You mean to tell me I can sit on my couch, in my boxers and a wife-beater with a pizza stain, and be able to talk to and possibly convince women to go out with me? That sounds wonderful. Sign me the f*ck up.
I'm pretty sure that thought, in some form, has crossed the minds of many single men. I'll admit to using Tinder, and I have no shame in saying I've used Tinder at the gym, at work, in the car, at a stop light and on my couch while stewing in my own filth. The best part is, my matches don't know the difference.
There is a downside, though. Your Tinder game needs to be strong when it comes to the conversation. It doesn't matter how ripped you are, how great your hair is, how nice your smile looks or even how well dressed you are.
Does every one of those things come into play when it comes down to getting matches? Yes. Does that do much in the form of helping you transition from putting words on a screen to taking her on a date? Not really.
If you're not able to get an actual date, even though you've made more matches than you know what to do with, chances are, you're making a few critical mistakes. It's likely all due to what you're saying, not saying and how you're coming across in your messages.
Are you conveying confidence in your messages?
Do you take the time to think of a message, or do you use the same generic “What's up?” or “Hey sexy” opener that 300 other moronic guys have probably sent to her in the last 36 hours? This is a huge reason no one is responding to you, and I think most of you don't realize that.
I have the benefit of being an avid reader and writer by nature, so I understand the importance of having the right opening for everything. Whether it's a book, a play, an article I write or a silly message on a dating app, I approach all of my openers with the same vigilance.

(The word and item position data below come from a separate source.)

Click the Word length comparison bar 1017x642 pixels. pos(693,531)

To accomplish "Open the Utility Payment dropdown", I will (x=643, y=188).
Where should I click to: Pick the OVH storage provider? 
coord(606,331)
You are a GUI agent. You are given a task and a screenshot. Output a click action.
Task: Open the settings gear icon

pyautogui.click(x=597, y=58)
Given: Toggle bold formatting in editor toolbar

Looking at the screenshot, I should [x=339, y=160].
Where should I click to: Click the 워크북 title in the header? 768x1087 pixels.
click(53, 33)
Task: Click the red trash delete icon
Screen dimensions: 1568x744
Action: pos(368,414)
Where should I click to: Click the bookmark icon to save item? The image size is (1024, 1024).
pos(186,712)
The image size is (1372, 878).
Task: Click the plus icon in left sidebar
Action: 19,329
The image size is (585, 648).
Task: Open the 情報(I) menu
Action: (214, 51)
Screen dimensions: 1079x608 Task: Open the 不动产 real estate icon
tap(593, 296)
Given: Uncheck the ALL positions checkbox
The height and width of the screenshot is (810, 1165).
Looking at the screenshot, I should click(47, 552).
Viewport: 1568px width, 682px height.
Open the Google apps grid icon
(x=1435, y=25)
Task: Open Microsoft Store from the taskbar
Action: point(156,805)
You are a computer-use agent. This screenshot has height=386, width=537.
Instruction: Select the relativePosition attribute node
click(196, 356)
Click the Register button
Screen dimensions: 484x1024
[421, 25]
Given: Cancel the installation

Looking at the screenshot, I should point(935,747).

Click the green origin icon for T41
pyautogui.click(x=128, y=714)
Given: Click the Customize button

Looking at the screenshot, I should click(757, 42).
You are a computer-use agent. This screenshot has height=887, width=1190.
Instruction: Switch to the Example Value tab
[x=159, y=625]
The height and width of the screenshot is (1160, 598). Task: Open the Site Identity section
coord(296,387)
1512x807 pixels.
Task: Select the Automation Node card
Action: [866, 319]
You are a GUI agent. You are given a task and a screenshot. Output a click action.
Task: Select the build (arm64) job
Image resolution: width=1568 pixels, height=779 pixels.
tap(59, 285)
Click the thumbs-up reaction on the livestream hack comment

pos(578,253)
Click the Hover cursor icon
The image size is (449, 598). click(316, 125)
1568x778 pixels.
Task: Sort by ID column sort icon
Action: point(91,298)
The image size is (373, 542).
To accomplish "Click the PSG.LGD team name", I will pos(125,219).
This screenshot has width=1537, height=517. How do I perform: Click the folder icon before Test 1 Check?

Can most of you guys who aren't getting dates say the same thing? Have you ever given any thought to how your first message should make you stand out from all the other guys that blow up her inbox? No?
I didn't think so. Now is the time to start.
Are you good at keeping up a conversation?
Besides that opening line, you need to be able to carry on a conversation. It has to be long enough that you don't seem too forward when you ask for her number and suggest a date. But, it can't be too long that it seems like you're unsure of yourself, her, what you want or what you're doing. If you've been talking on Tinder for a week already and she's responding, you need to ask her out.
You also can't wait too long to reach out after you match. A new conversation with a new match can be exciting, so you want to strike while the iron is hot. Also, gentleman, please use decent grammar and spelling. Most women want a guy who knows the difference between your and you're, or their, there and they're.
Are you aware of how you're flirting?
If you're getting matched up on Tinder every day, but can't seem to make anything materialize into an IRL date, you need to examine what you're doing. Are you putting effort into your first message? Are you coming across as boring or generic? Even worse, are you coming off cocky?
If you sent a badass first message and the conversation is going great, are you making it seem like you're trying to get to know her? Are you talking too much about yourself? Have you even hinted that you'd like to see her in person, instead of being confined to this in-app purgatory?
These are all things to consider. Think about how you're portraying yourself, pay attention to the words you use and try to use the best grammar and language that you're personally capable of. There is something wrong with the way you're going about messaging if you none of your many matches end up going out for dinner or drinks with you.
So, to summarize, put some damn effort in. Think about your opening line, and don't be generic. Don't use a pickup line unless it's cheesy and it's being done in irony. Pay attention to how you word things, and don't drag on a conversation without making your intentions known. Women will want you to show the initiative, and they likely wouldn't have swiped right if they didn't at least entertain the idea of meeting you.
It's really all on you, guys. Don't you dare blame your matches if you can't say you've done everything in this article. I'll leave you with this, a portion of a great quote from the late Robin Williams in one of his best roles:
Language was invented for one reason, boys — to woo women — and, in that endeavor, laziness will not do.
Laziness will get you nowhere on Tinder. Now, armed with this knowledge, happy swiping.